Stored items:
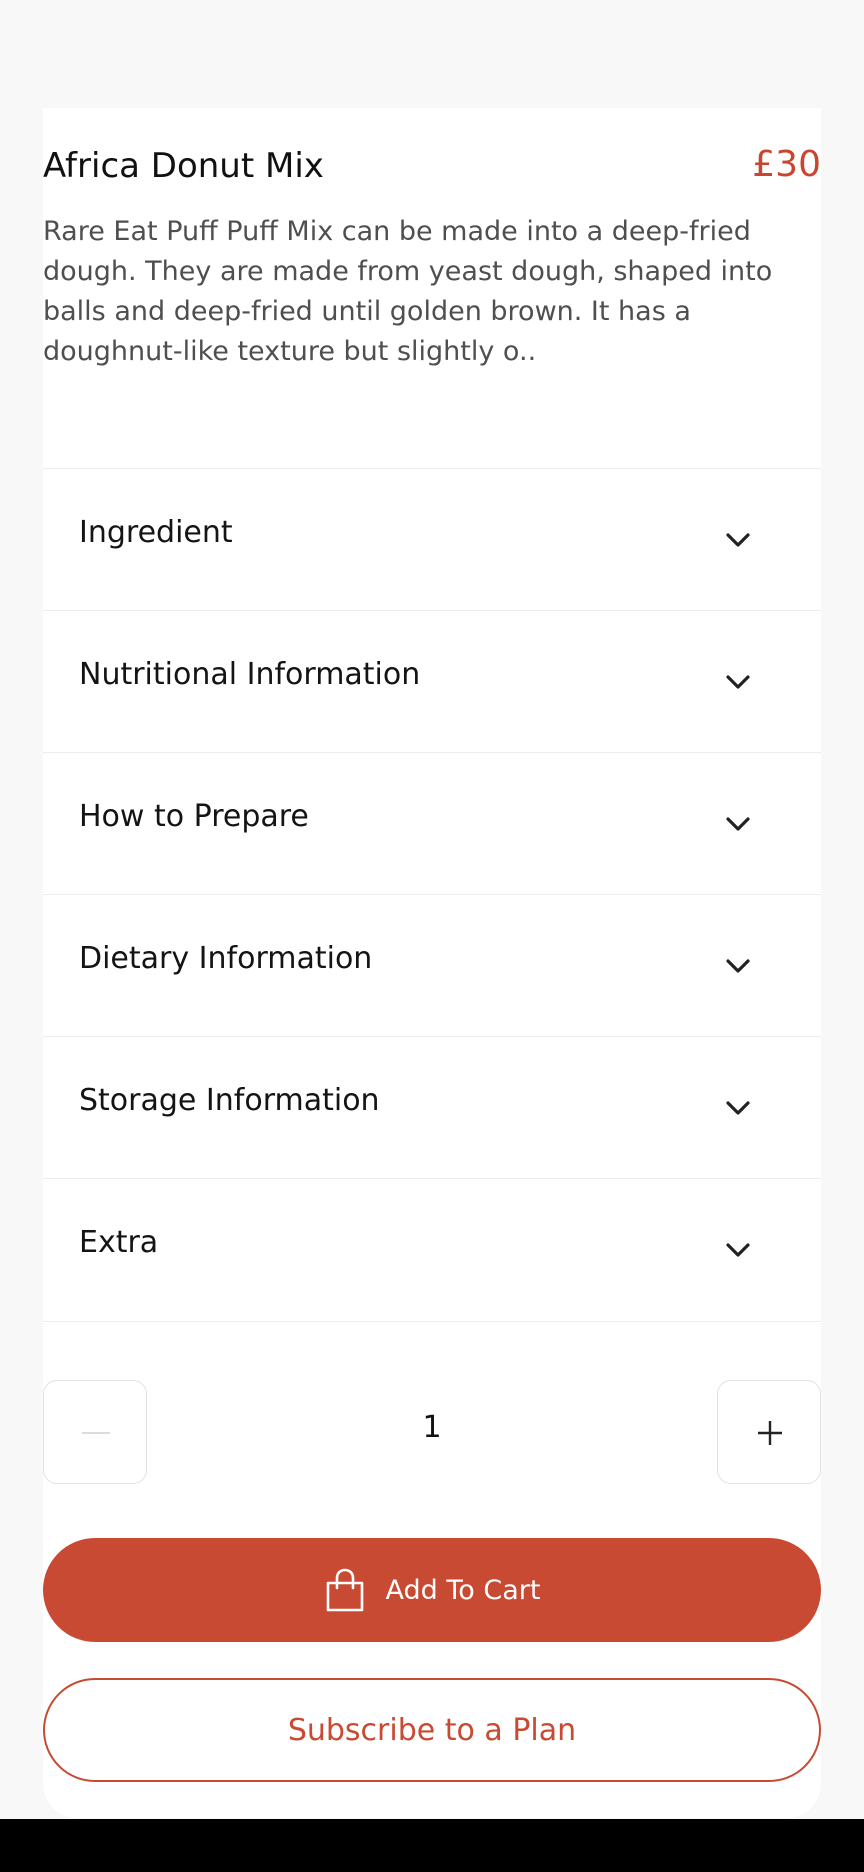 The width and height of the screenshot is (864, 1872). I want to click on shopping-bag-icon, so click(344, 1590).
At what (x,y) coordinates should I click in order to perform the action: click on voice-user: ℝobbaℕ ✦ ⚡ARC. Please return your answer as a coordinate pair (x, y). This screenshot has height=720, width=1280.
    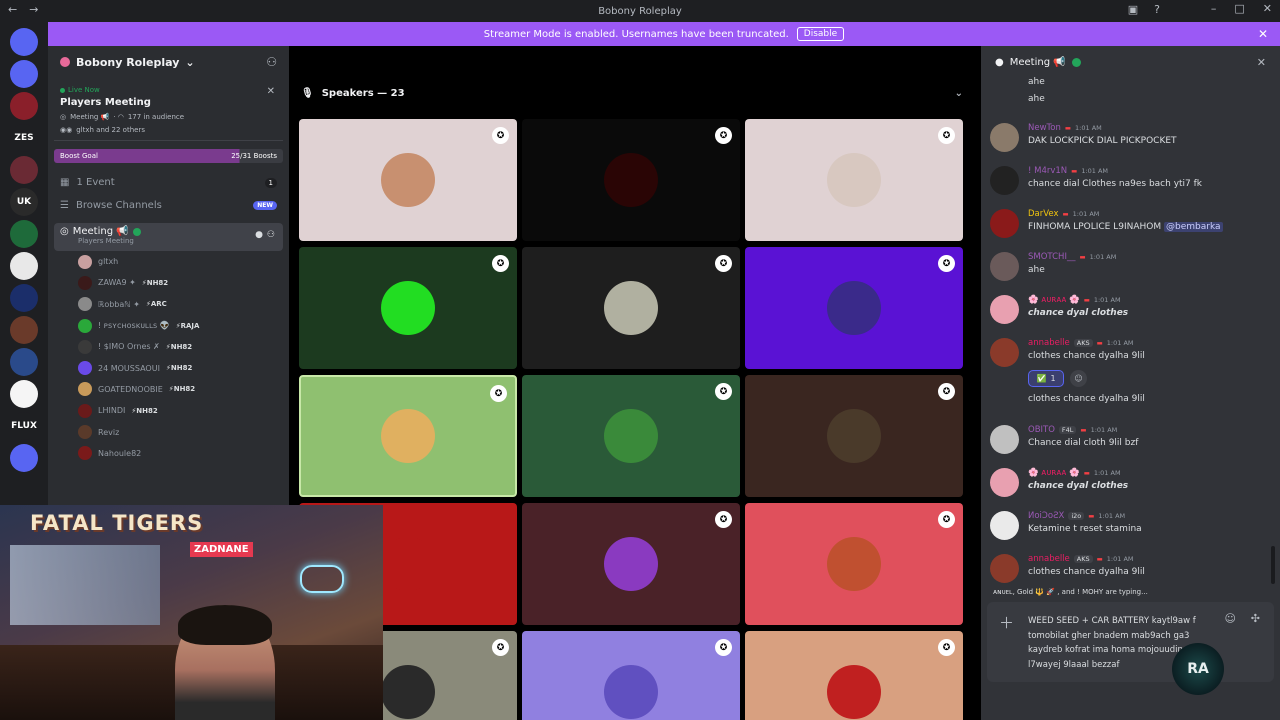
    Looking at the image, I should click on (168, 304).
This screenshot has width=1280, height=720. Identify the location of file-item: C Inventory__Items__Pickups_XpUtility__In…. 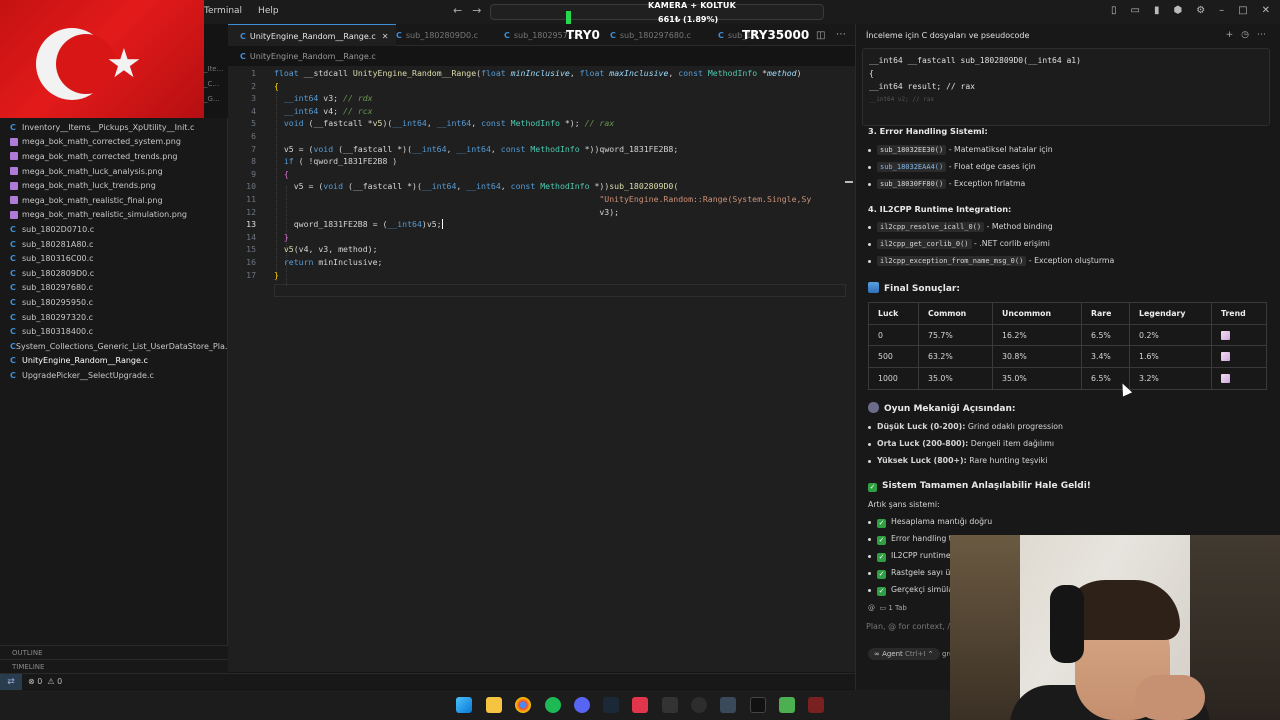
(114, 128).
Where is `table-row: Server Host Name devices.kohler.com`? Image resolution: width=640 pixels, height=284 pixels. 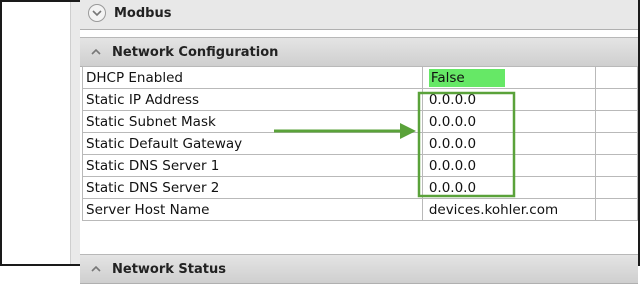
table-row: Server Host Name devices.kohler.com is located at coordinates (360, 210).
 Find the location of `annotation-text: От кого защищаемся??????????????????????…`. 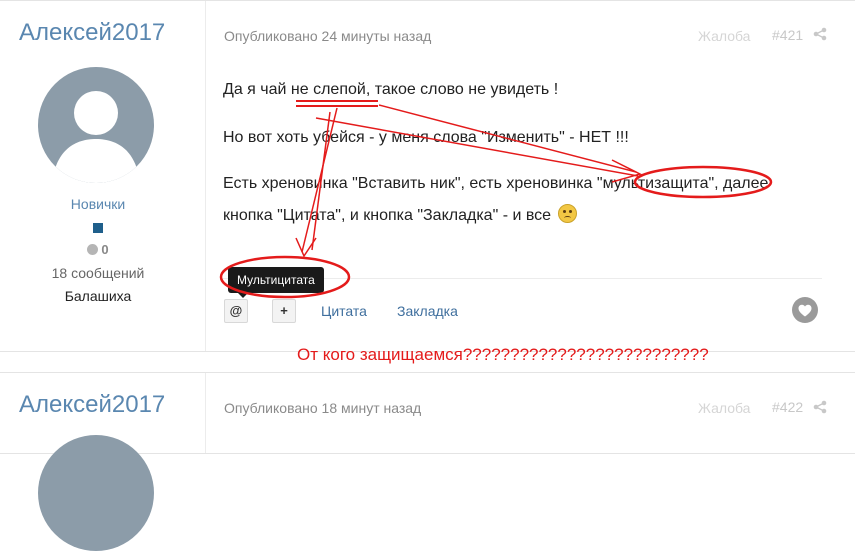

annotation-text: От кого защищаемся??????????????????????… is located at coordinates (503, 354).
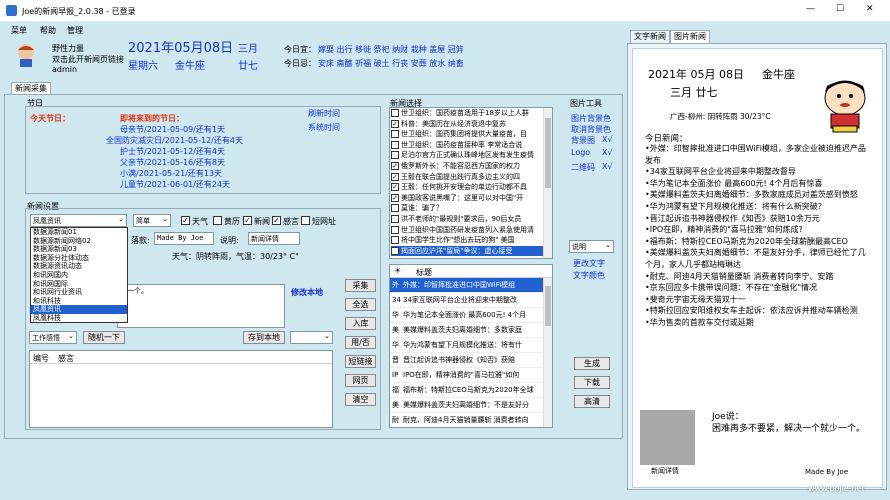 This screenshot has width=890, height=500. What do you see at coordinates (75, 30) in the screenshot?
I see `menu-item-admin: 管理` at bounding box center [75, 30].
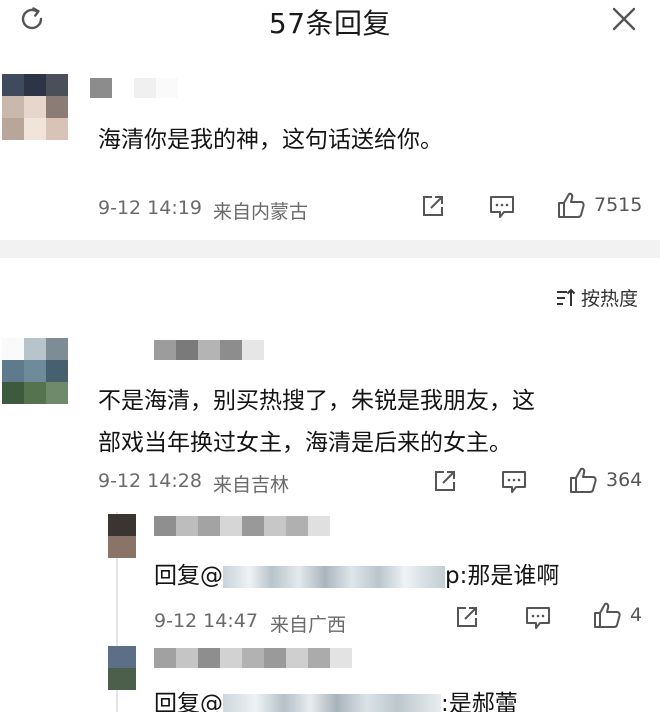  What do you see at coordinates (316, 422) in the screenshot?
I see `reply-text: 不是海清，别买热搜了，朱锐是我朋友，这 部戏当年换过女主，海清是后来的女主。` at bounding box center [316, 422].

> [WHAT YOU HAVE TO DO] Duplicate all of the entries above word for word, omitting the pictures from your copy.

> [EXERCISE RESULT]
 The width and height of the screenshot is (864, 1872). I want to click on shopping-bag-icon, so click(344, 1590).
At what (x,y) coordinates should I click in order to perform the action: click on voice-user: ℝobbaℕ ✦ ⚡ARC. Please return your answer as a coordinate pair (x, y). This screenshot has height=720, width=1280.
    Looking at the image, I should click on (168, 304).
This screenshot has width=1280, height=720. Identify the location of file-item: C Inventory__Items__Pickups_XpUtility__In…. 
(114, 128).
Where is `table-row: Server Host Name devices.kohler.com`? Image resolution: width=640 pixels, height=284 pixels. 
table-row: Server Host Name devices.kohler.com is located at coordinates (360, 210).
 Find the location of `annotation-text: От кого защищаемся??????????????????????…`. 

annotation-text: От кого защищаемся??????????????????????… is located at coordinates (503, 354).
 This screenshot has width=890, height=500. What do you see at coordinates (75, 30) in the screenshot?
I see `menu-item-admin: 管理` at bounding box center [75, 30].
  What do you see at coordinates (316, 422) in the screenshot?
I see `reply-text: 不是海清，别买热搜了，朱锐是我朋友，这 部戏当年换过女主，海清是后来的女主。` at bounding box center [316, 422].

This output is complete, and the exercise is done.